• [TASK TO CARRY OUT]: Rewrite the editor's notes from "[1] [Editor’s note:]" up to and including "Sunday May 30th.", swapping every "Cage" for "Feldman".

• [GIVEN PASSAGE]:

┌──


[1] [Editor’s note:] This quotes the beginning of the artist’s ‘book.’

[2] [Editor’s note:] Cage (1961, 8). The passage continues: “And they will continue following my death. One need not fear about the future of music.”

[3] [Editor’s note:] Possibly a reference to Genesis 12,1.

[4] [Editor’s note:] Cage (1961, 51).

[5] [Editor’s note:] Brilliant to the max city. On the model of “weird city,” a construction the artist learned from the American conductor John Morris Russell when they were students together at Kings College London some time between 1978 and 1981.

[6] [Editor’s note:] “Cage at 70,” the opening event of the Almeida Festival of 1982, was a series of performances at St James’ Church, London N7 (not at the Almeida Theatre itself, as Evnine suggests in his letter) from Friday May 28th to Sunday May 30th.

[7] [Editor’s note:] A strangely (or perhaps not) uncharitable reaction to two perfectly innocent people who, no doubt, had banked on this time with Cage and felt it was the artist and his companion who were the ‘wankers.’

[8] [Editor’s note:] Norman Malcolm’s Ludwig Wittgenstein: A Memoir. For the style of abbreviation manifested in “Witters,” see the commentary on “Distinguo.” The philosopher Grice recalls J.L. Austin’s having said “Some like Witters… but Moore is my man” (Grice 1991, 381). Given that Grice’s book was not published until 1991, the artist’s use of this slang is almost certainly coincidental.

└──

• [EXCERPTED RECORDS]:
┌──

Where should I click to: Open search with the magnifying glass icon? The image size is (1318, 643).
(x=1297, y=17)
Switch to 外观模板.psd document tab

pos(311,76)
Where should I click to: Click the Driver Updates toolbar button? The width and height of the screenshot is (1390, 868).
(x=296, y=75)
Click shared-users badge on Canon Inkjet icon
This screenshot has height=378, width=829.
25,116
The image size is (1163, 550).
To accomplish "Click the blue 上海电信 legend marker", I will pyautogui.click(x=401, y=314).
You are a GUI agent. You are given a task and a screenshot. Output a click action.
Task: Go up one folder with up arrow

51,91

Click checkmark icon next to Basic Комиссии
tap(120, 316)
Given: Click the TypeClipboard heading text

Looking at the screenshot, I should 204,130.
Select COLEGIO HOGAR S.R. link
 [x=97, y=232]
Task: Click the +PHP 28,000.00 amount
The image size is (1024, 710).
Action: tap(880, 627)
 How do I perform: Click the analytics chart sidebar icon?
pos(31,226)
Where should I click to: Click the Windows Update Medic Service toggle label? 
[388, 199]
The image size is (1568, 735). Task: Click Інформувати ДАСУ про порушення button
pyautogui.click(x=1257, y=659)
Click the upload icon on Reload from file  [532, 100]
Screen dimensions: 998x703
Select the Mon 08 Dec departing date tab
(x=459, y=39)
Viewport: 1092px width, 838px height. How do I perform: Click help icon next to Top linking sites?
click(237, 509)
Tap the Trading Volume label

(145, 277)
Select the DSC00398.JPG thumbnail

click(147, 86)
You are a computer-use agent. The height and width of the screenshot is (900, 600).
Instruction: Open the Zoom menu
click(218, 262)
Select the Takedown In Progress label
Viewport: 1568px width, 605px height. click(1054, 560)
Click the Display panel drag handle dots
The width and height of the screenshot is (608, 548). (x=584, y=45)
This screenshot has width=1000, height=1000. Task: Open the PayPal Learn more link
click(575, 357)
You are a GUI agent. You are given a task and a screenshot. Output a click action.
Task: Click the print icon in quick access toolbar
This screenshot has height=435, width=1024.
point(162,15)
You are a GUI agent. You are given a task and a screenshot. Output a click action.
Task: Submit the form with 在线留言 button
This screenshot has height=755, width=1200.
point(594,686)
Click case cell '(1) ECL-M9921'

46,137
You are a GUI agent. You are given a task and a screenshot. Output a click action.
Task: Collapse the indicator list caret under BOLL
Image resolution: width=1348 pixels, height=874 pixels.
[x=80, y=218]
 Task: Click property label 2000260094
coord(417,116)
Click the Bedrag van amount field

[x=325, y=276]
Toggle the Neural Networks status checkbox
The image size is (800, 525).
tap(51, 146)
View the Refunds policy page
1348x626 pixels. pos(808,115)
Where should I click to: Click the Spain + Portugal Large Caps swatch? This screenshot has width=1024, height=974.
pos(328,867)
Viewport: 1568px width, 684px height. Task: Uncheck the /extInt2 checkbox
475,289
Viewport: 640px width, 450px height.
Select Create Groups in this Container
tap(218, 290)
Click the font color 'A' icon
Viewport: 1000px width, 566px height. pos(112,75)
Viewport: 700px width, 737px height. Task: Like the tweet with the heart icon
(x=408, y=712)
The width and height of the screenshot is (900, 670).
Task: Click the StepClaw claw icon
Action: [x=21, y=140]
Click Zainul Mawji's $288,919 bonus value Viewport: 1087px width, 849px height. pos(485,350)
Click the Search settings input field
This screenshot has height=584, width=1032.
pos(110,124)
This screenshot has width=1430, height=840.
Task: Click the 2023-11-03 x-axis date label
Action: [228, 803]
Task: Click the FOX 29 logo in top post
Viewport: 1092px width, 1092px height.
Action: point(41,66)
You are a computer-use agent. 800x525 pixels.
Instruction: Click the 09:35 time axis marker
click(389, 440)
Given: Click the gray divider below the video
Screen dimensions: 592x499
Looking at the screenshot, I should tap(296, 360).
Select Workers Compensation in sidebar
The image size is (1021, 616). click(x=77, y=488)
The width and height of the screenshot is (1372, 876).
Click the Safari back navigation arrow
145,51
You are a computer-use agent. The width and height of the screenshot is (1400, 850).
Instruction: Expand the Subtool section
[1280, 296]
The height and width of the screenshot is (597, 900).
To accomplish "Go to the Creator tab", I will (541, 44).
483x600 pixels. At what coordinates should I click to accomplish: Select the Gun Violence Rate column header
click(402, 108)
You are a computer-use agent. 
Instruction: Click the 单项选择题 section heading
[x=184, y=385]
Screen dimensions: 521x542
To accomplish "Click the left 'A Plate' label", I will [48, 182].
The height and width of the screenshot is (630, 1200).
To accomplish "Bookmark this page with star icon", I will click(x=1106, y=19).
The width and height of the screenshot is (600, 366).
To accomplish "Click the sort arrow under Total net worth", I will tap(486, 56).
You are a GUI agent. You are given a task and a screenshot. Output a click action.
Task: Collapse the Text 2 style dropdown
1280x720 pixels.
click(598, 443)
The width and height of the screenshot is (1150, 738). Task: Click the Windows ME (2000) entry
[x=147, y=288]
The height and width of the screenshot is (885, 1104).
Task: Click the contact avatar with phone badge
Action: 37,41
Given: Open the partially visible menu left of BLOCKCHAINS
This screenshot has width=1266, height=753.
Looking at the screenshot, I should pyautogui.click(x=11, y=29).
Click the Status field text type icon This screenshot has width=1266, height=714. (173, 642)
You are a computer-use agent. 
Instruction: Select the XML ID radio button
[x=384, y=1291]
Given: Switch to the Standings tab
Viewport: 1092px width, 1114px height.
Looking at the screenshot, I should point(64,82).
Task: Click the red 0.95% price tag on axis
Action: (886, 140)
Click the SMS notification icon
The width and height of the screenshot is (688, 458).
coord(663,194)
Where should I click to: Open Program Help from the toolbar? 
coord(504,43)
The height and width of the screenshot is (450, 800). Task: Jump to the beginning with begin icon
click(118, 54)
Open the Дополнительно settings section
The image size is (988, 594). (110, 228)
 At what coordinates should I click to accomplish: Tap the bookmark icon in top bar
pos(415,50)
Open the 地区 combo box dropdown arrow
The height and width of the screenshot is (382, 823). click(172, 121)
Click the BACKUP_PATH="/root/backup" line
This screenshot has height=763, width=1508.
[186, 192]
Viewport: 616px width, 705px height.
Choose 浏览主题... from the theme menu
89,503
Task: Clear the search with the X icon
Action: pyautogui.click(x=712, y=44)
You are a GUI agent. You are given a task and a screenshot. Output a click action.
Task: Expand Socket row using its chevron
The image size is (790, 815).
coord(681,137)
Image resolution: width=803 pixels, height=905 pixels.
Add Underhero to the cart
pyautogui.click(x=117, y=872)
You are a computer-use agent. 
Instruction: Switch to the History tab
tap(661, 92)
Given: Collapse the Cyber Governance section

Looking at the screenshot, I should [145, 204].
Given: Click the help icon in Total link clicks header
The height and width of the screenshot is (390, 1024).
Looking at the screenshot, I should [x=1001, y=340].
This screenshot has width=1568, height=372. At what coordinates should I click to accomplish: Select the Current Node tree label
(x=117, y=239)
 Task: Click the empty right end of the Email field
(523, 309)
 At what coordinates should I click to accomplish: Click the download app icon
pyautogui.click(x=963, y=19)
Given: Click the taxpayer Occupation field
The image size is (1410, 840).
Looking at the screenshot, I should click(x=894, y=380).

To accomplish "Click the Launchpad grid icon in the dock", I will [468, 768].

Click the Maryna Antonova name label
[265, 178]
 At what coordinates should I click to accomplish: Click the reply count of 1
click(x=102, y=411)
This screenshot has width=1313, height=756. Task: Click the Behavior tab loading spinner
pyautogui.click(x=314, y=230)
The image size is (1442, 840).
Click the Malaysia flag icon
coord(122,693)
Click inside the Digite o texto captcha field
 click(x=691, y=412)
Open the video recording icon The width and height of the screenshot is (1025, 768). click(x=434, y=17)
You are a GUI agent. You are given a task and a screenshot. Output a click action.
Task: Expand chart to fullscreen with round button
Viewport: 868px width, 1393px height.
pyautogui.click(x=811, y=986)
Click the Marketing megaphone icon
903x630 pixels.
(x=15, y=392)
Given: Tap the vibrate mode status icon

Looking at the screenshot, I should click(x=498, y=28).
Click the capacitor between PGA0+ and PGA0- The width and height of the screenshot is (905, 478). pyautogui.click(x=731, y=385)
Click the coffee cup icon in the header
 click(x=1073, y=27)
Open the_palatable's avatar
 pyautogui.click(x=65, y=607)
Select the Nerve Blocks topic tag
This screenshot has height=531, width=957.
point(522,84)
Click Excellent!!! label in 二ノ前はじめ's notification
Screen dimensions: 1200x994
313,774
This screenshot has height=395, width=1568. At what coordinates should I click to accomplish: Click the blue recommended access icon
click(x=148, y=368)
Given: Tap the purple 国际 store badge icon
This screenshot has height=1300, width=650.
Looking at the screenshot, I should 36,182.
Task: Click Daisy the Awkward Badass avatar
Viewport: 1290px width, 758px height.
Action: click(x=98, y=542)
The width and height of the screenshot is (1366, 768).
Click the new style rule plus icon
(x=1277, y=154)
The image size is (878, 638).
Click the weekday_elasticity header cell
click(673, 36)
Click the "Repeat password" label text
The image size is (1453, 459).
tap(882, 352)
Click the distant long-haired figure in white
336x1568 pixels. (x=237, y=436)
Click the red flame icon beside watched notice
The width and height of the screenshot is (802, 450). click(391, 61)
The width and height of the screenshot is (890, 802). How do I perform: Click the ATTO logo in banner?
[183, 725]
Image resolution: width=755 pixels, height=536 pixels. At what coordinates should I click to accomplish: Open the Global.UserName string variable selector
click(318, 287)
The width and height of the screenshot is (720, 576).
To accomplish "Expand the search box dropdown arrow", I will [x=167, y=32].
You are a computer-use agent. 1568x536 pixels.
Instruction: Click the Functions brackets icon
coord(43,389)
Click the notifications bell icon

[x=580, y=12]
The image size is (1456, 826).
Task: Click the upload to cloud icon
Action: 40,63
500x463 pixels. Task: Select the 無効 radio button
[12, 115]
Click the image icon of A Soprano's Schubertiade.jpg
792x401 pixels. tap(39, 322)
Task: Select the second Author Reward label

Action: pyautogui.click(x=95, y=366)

└──

• [SOLUTION]:
[1] [Editor’s note:] This quotes the beginning of the artist’s ‘book.’

[2] [Editor’s note:] Feldman (1961, 8). The passage continues: “And they will continue following my death. One need not fear about the future of music.”

[3] [Editor’s note:] Possibly a reference to Genesis 12,1.

[4] [Editor’s note:] Feldman (1961, 51).

[5] [Editor’s note:] Brilliant to the max city. On the model of “weird city,” a construction the artist learned from the American conductor John Morris Russell when they were students together at Kings College London some time between 1978 and 1981.

[6] [Editor’s note:] “Feldman at 70,” the opening event of the Almeida Festival of 1982, was a series of performances at St James’ Church, London N7 (not at the Almeida Theatre itself, as Evnine suggests in his letter) from Friday May 28th to Sunday May 30th.